Records from a collection:
━━━━━━━━

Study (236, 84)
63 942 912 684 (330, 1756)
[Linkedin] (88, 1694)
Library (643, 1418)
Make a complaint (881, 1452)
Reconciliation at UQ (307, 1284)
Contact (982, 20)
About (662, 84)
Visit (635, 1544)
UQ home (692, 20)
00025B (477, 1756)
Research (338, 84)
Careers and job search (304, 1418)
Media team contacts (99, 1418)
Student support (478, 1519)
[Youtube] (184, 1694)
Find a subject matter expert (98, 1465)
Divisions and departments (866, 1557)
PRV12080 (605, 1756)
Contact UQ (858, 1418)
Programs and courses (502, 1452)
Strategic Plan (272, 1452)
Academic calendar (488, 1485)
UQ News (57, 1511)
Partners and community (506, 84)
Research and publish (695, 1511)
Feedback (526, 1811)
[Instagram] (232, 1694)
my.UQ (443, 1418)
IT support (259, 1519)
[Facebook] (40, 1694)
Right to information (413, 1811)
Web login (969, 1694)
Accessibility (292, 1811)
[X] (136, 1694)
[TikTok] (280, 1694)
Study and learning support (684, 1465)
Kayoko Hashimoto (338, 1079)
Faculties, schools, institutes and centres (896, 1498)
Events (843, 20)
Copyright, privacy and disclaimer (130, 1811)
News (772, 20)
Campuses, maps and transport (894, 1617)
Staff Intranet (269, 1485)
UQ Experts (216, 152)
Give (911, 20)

━━━━━━━━

Aim of the exercise:
Arrange every entry above as a JSON list of strings, with one string per line and blank lines omitted.

Exercise answer:
[
  "Study (236, 84)",
  "63 942 912 684 (330, 1756)",
  "[Linkedin] (88, 1694)",
  "Library (643, 1418)",
  "Make a complaint (881, 1452)",
  "Reconciliation at UQ (307, 1284)",
  "Contact (982, 20)",
  "About (662, 84)",
  "Visit (635, 1544)",
  "UQ home (692, 20)",
  "00025B (477, 1756)",
  "Research (338, 84)",
  "Careers and job search (304, 1418)",
  "Media team contacts (99, 1418)",
  "Student support (478, 1519)",
  "[Youtube] (184, 1694)",
  "Find a subject matter expert (98, 1465)",
  "Divisions and departments (866, 1557)",
  "PRV12080 (605, 1756)",
  "Contact UQ (858, 1418)",
  "Programs and courses (502, 1452)",
  "Strategic Plan (272, 1452)",
  "Academic calendar (488, 1485)",
  "UQ News (57, 1511)",
  "Partners and community (506, 84)",
  "Research and publish (695, 1511)",
  "Feedback (526, 1811)",
  "[Instagram] (232, 1694)",
  "my.UQ (443, 1418)",
  "IT support (259, 1519)",
  "[Facebook] (40, 1694)",
  "Right to information (413, 1811)",
  "Web login (969, 1694)",
  "Accessibility (292, 1811)",
  "[X] (136, 1694)",
  "[TikTok] (280, 1694)",
  "Study and learning support (684, 1465)",
  "Kayoko Hashimoto (338, 1079)",
  "Faculties, schools, institutes and centres (896, 1498)",
  "Events (843, 20)",
  "Copyright, privacy and disclaimer (130, 1811)",
  "News (772, 20)",
  "Campuses, maps and transport (894, 1617)",
  "Staff Intranet (269, 1485)",
  "UQ Experts (216, 152)",
  "Give (911, 20)"
]